Punk and country don’t make for such strange bedfellows anymore, for better or worse. We can partly thank, or blame, the Mekons for that, as those who obsess in finding the fateful point at which punk and country first intersected into “alt-country” typically point to the Mekons’ ramshackle 1985 masterpiece Fear and Whiskey. The real question is, what difference does it even make? For years, this album has been reduced to dull, academic discussions and pointless arguments from both critics and fans, an unfortunate byproduct of Fear and Whiskey’s groundbreaking sound. Set all those exercises in categorization aside, and you’ve still got one of the best albums of the 1980s, or any other decade, and one whose subject matter is startlingly relevant even today.

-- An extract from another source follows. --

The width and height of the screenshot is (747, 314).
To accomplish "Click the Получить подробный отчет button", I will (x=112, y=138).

It starts with one of the most mysterious opening lines ever recorded, as Tom Greenhalgh sings in “Chivalry,” “I was out late the other night/ Fear and whiskey kept me going.” But fear of what? The widely accepted interpretation has been fear of war, or, more specifically, fear of living during wartime. And indeed war images are prevalent, often cited as a nightmare fantasy in which Britain is invaded by the United States. The harrowing “Trouble Down South” has always sounded to me like it’s centered in Vietnam, as Ken Lite sings lines like, “The trucks move out/ The village burns/ Silence in the swamps.” In the aggressive “Hard to Be Human Again,” Jon Langford mentions Oliver Cromwell, while in “Country,” the band is even vaguer, evoking a war-torn country and the nihilism that living through war brings. It’s tempting to view anything a politically-inclined British band did in the 1980s as a vitriolic rant on Margret Thatcher, but these songs are notable for their lack of specificity: this could be any place in Britain, or the United States, or Southeast Asia, or indeed, anywhere else. Had it been released 20 years later, listeners would likely view the album as a commentary on post-911 life or of the wars in Iraq or Afghanistan.

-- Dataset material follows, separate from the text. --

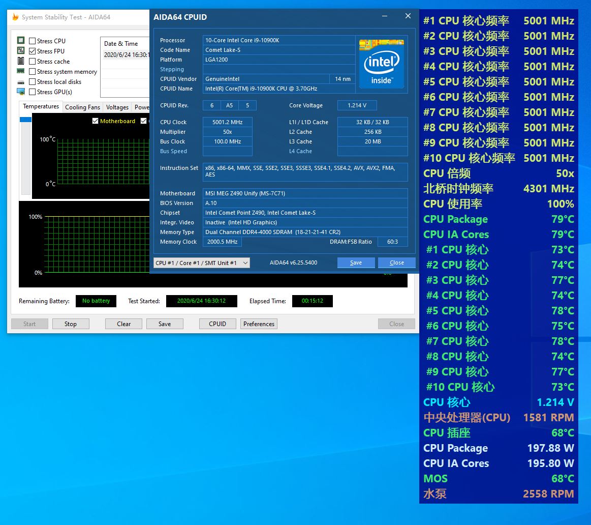591x525 pixels.
Task: Click the Stress local disks drive icon
Action: [x=21, y=81]
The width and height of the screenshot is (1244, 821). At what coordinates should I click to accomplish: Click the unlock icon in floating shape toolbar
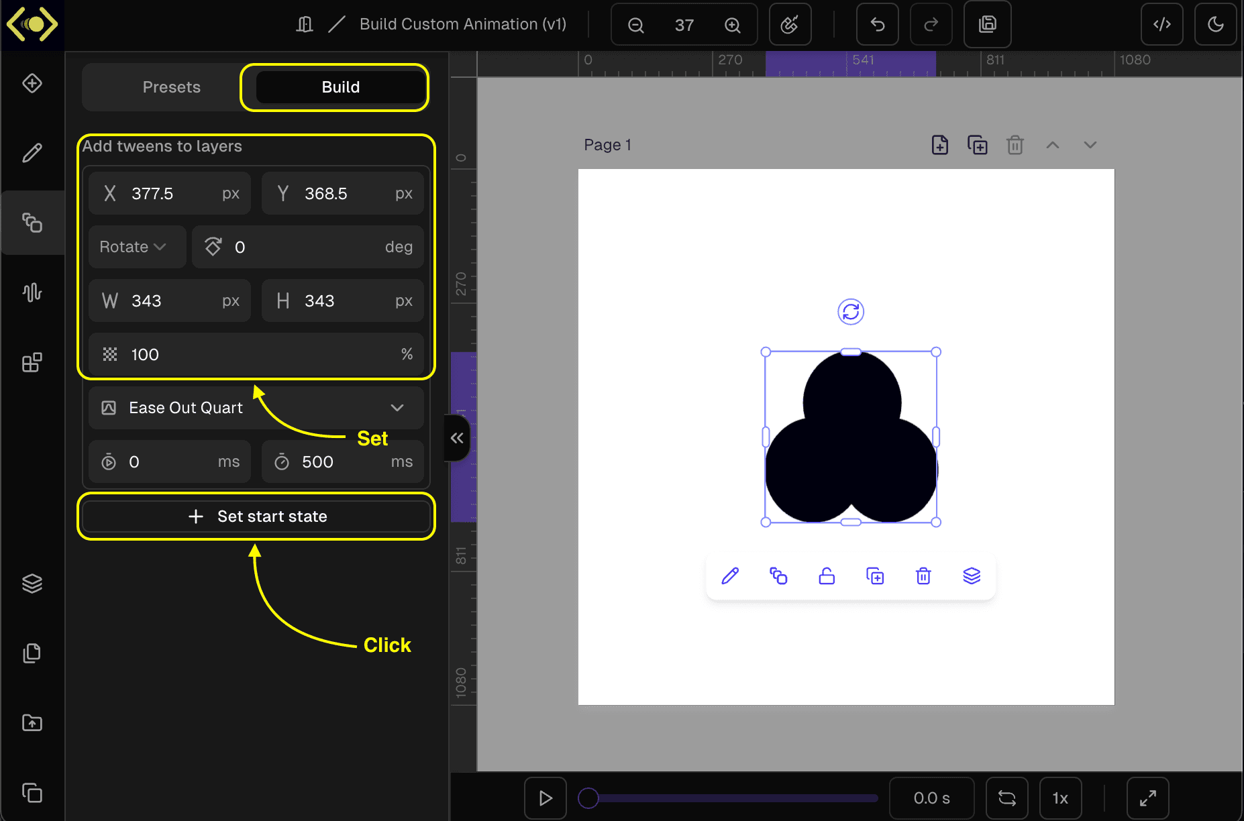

But I hesitate to call Fear and Whiskey a concept album like critics frequently have. While its overarching themes undoubtedly revolve around war, and examples of violence and destruction punctuate these songs – “A beam falls at random and you disappear,” Langford sings in “Flitcraft” – the album is equally convincing as an examination of how fleeting life is, regardless of war. Its pessimism sometimes belies the generally up-tempo instrumentation. “Abernant 1984/5,” ostensibly born out of the failed Miner’s strike, is among the album’s bleakest tracks: “Vengeance is not ours, it belongs to those/ Who seek to destroy us/ How much more is there left to lose?” Elsewhere, the album is filled with poignant or small-scale tragedies. These are rain-soaked songs that unfold in bars late at night, where opportunities at human connection are squandered. There is a stasis that paralyzes the songs’ characters from moving forward; aside from its memorable opening line, the lasting image of “Chivalry” is a lone man walking down the street, unable to remember anything except “the rain and the tears on your face.” And in one wrenching moment, in “Last Dance,” the narrator can offer up highly poetic lines, “So beautiful, you were waltzing/ Little frozen rivers all covered with snow,” but ironically can’t find the words to make his affections known.

Though Fear and Whiskey is unarguably a Cold War album, it’s limiting to define it as such. With its blend of punk and country, what it did for the future of music remains incalculable, but the album resonates today for how the band addresses large issues like war along with smaller, more personal matters like love and loss. Time inevitably makes the revolutionary in music sound mundane and predictable; try to imagine what it would be like to hear Fear and Whiskey again for the first time, and its standing as one of the most unique albums in rock history immediately becomes apparent.